== Data entries

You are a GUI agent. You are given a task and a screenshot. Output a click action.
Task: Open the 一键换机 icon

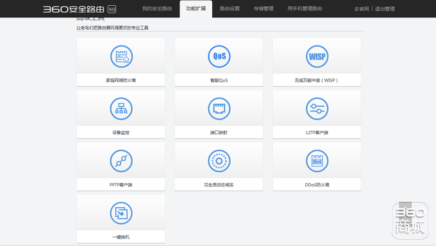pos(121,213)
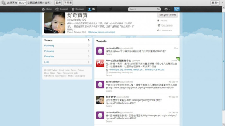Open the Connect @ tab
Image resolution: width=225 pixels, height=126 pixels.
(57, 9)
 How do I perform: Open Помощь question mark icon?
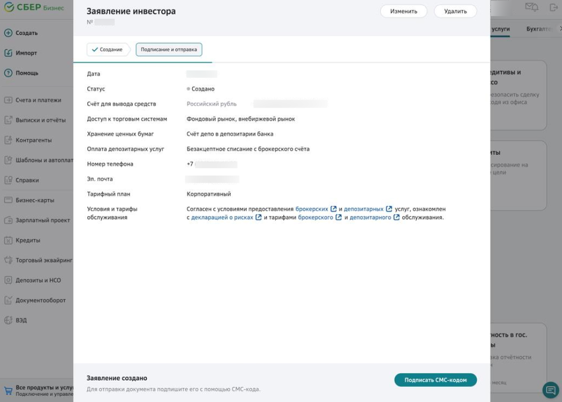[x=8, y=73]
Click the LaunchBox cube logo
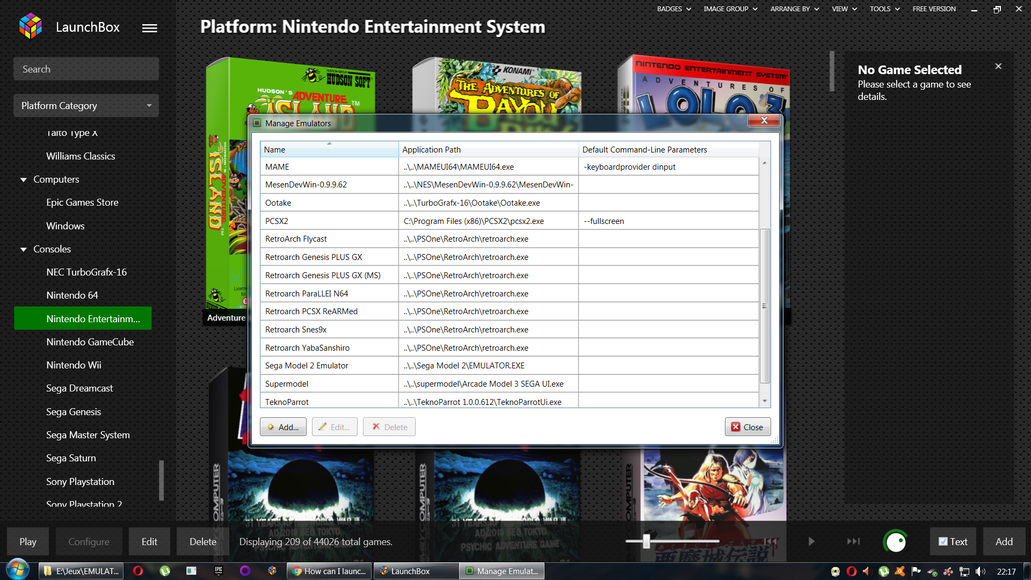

====

Copy every line of the records above word for word, leaving out the pictures.

You are a GUI agent. You are given a task and a screenshot. Output a click action.
Task: Open the 一键换机 icon

pos(121,213)
Open the Connect @ tab
Image resolution: width=225 pixels, height=126 pixels.
(57, 9)
 How do I perform: Open Помощь question mark icon?
[x=8, y=73]
Click the LaunchBox cube logo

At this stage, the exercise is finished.